Film Screening 28th August, 2004

Poster for Love's Brother

Love's Brother 

8:00 PM, 28th August, 2004

  • G
  • 103 mins
  • 2003
  • Jan Sardi
  • Jan Sardi
  • Giovanni Ribisi, Adam Garcia, Amelia Warner, Silvia De Santis

Angelo (Ribisi) and his younger brother Gino (Garcia) are Italian immigrants living in Australia in the '50s. Their parents are dead and they only have each other as family. To show respect for his older brother, Gino tells his serious girlfriend, Connie (De Santis), that he can't get married until his older brother does. Unfortunately Gino is handsome, charming and confident - attributes Angelo doesn't share. Another problem facing Angelo is that Italian men outnumber the women five to one, so he is forced to send a letter to Italy to find a wife. Unfortunately his luck is no better with the women in Italy.

But when Angelo is encouraged to woo young, beautiful Rosetta (Warner), he writes a letter and when it comes to enclosing a photo, he sends a photo of his brother to ensure he isn't rejected again. What follows isn't mayhem and high jinx, but an intelligent well thought out film that obviously cares for its characters. The cinematography is breathtaking and complements the film incredibly well. The direction is subtle and effective, while the acting is spot on. A very well put together film.

Steven Cain

Poster for Gallipoli


10:03 PM, 28th August, 2004

  • PG
  • 110 mins
  • 1981
  • Peter Weir
  • David Williamson, Peter Weir
  • Mark Lee, Mel Gibson, Bill Kerr, Bill Hunter

Gallipoli is Peter Weir's definitive anti-war movie: produced more than 20 years ago, but still relevant today. It tells the story of two Australian guys: Frank, played by a very young (and hunky) Mel Gibson and Archie, played by Mark Lee. Archie grows up on an outback station and becomes a champion runner. At a track and field event, he competes against Frank and they become friends. The movie follows their friendship as they join the First AIF and head to Egypt and then on to Gallipoli.

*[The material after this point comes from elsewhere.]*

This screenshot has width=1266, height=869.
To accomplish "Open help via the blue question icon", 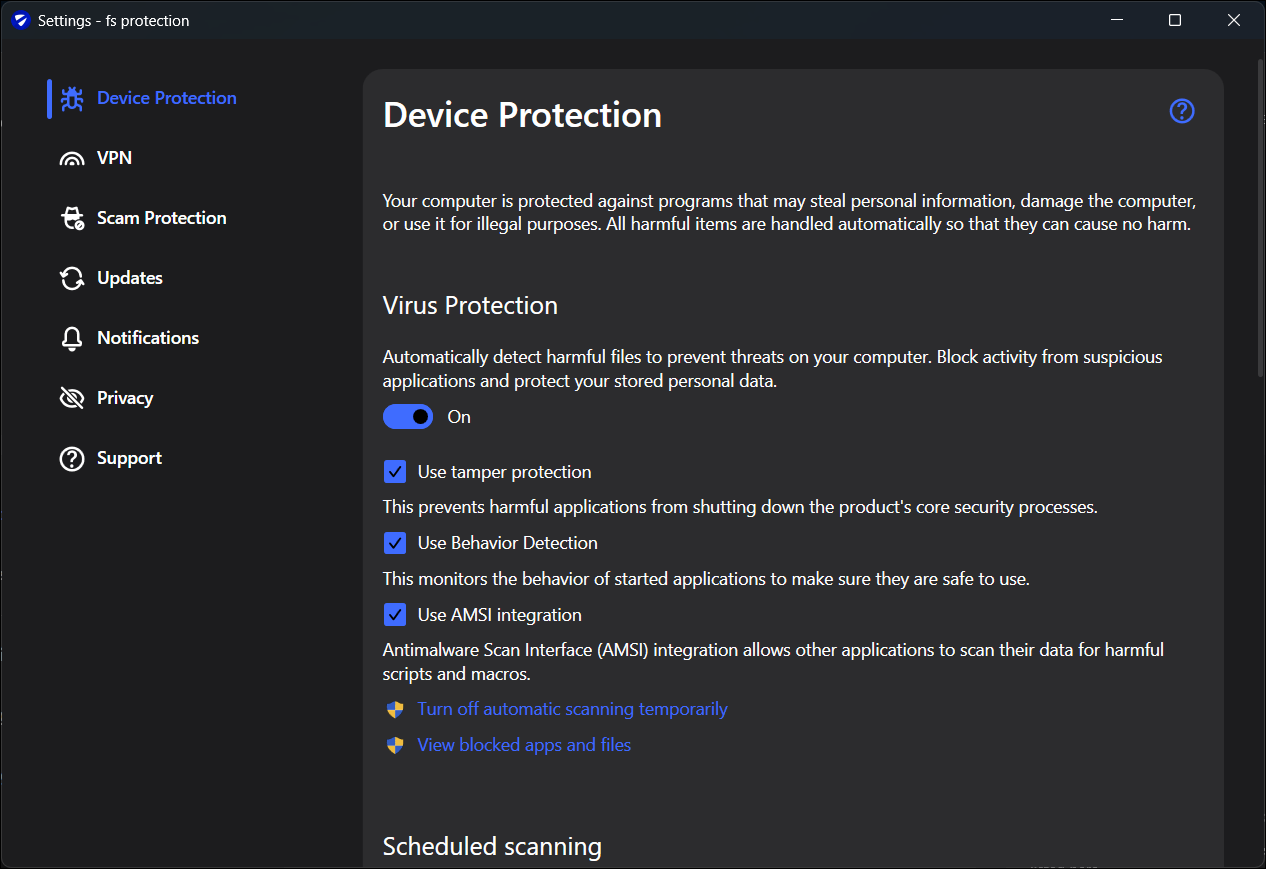I will coord(1182,111).
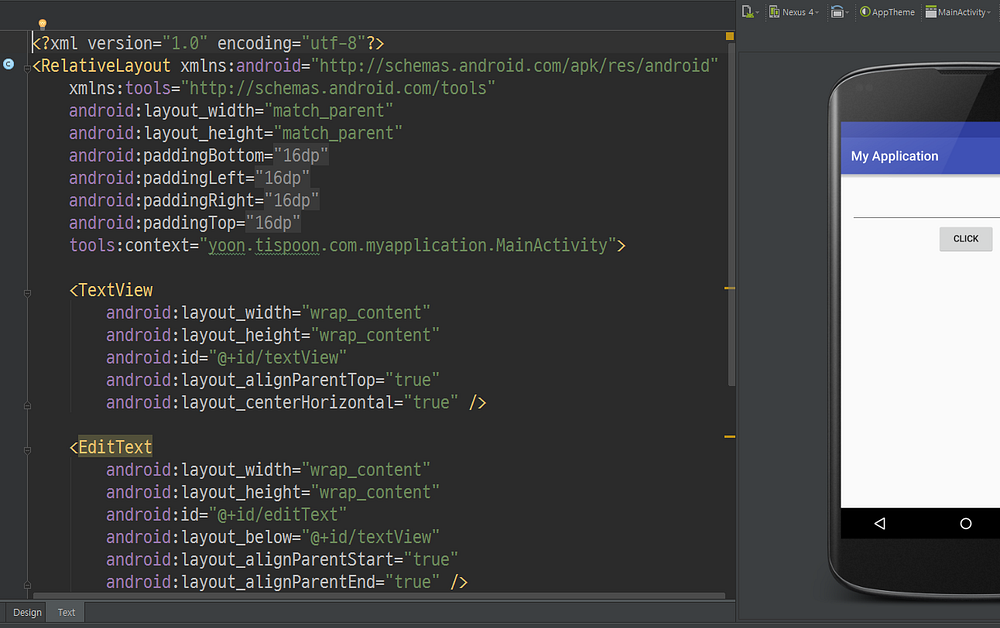Collapse the TextView tag fold marker
This screenshot has height=628, width=1000.
27,293
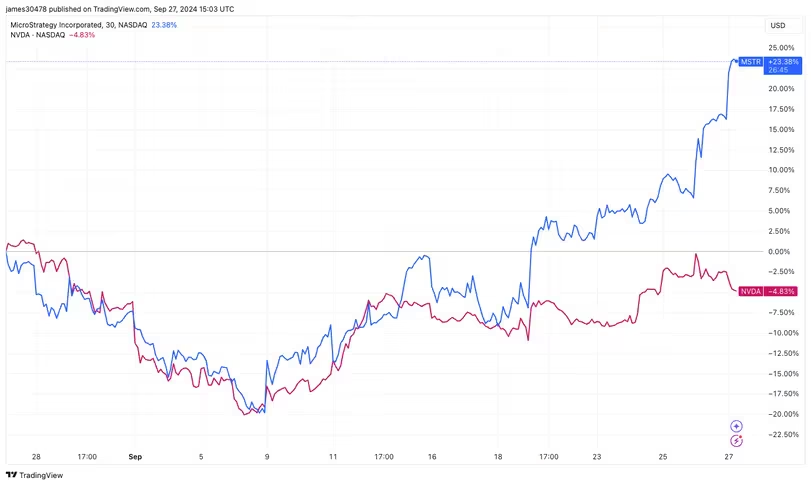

Peter Weir uses striking visual images to sustain an anti-war message. When you see Archie racing against a rival with the red earth of his property as a backdrop, you can't help but be struck by his youth and potential. And you wonder what will happen to this potential when he gets to Gallipoli.

Mel Gibson plays his part well, but not as well as Mark Lee, who steals the show. It's a pity that Mark Lee did a bit of a Mark Hamill and was never heard of after this movie.

Completely engrossing. Bring tissues.